Yeah like I definitely agree, it's all just a case of degrees of separation from canon - unless you're writing for the show you're not writing truly canon fic, and even some of the show writers kinda fail at canon compliance lmao.
But tbf different people have different limits for how far they'll go and in what circumstances, and we all have our different preferences in terms of canon compliance (and our own different interpretations of canon to comply to, for that matter. Like straight Hawkeye is technically more canon compliant in terms of creator intent lol but you won't catch me reading anything where Hawkeye is straight.)
So yeah, everyone should definitely write whatever fic they want regardless of canon! But I do have my own personal limits in terms of what lines I want to cross, what's more flexible vs what I can't change without losing interest, even if it's in service to an otherwise interesting scenario.

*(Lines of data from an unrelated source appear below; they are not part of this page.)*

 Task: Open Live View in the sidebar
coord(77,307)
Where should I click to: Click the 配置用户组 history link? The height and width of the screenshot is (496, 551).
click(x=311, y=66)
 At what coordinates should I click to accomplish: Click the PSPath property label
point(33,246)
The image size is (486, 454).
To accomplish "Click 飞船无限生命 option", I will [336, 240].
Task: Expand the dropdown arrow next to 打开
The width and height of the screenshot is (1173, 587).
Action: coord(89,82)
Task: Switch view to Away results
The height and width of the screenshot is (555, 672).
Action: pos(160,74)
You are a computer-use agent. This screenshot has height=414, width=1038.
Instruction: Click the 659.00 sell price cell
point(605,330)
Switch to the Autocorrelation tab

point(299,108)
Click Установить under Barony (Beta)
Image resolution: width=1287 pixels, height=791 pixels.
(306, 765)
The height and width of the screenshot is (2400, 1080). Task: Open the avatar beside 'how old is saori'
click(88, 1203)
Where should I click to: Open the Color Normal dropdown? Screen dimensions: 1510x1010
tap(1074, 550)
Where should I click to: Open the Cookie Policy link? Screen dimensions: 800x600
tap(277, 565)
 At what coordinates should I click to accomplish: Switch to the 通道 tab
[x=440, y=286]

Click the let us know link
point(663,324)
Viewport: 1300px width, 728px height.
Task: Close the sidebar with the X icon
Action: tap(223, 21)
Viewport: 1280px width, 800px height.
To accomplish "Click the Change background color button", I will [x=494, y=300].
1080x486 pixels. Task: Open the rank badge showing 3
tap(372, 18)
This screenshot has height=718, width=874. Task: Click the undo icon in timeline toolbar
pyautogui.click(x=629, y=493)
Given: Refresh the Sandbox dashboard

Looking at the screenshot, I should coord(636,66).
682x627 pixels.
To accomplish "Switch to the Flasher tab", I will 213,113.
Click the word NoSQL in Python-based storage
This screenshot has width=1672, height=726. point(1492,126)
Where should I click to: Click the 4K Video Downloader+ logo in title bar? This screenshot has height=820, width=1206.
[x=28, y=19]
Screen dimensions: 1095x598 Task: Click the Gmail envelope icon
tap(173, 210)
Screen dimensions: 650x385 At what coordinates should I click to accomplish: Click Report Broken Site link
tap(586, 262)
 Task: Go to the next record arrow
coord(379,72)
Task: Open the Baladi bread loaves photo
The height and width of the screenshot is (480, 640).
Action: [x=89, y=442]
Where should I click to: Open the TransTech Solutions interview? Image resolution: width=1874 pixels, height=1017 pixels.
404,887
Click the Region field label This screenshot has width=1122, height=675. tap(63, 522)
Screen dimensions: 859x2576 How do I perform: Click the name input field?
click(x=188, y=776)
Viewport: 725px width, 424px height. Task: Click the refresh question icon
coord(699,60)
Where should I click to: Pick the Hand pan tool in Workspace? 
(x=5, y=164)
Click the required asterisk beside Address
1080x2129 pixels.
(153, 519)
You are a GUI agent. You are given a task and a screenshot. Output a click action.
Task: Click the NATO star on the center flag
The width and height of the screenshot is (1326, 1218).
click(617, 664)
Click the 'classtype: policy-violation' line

Like to put my preferences another way, I would be more inclined to write magical AU dubcon featuring a love potion or smthn as a way to facilitate trainwreck Hawk/BJ/Peg, than I would, say, write Hawkeye agreeing to that triad because he's naive enough to think it's actually a good idea, or he loves BJ so much that he'll accept an unbalanced relationship, or he doesn't think he deserves better, etc. That's not My Hawkeye.
(Actually tbf the one non-AU way I think it could work is leaning into Hawkeye quitting his career post-canon in passive giving-up-on-everything depression, maybe his dad dying to make it even worse, and BJ innocently taking advantage, believing he's taking care of him and helping Hawkeye recover when really he's just emotionally manipulating him into becoming his second wife and giving up on his career forever.)
(Or maybe if Hawkeye lost his license...? Alcoholism, or being outed could do it easily. I feel like that could destroy him enough that he'd just cling to anything anyone offered. At least for a while.)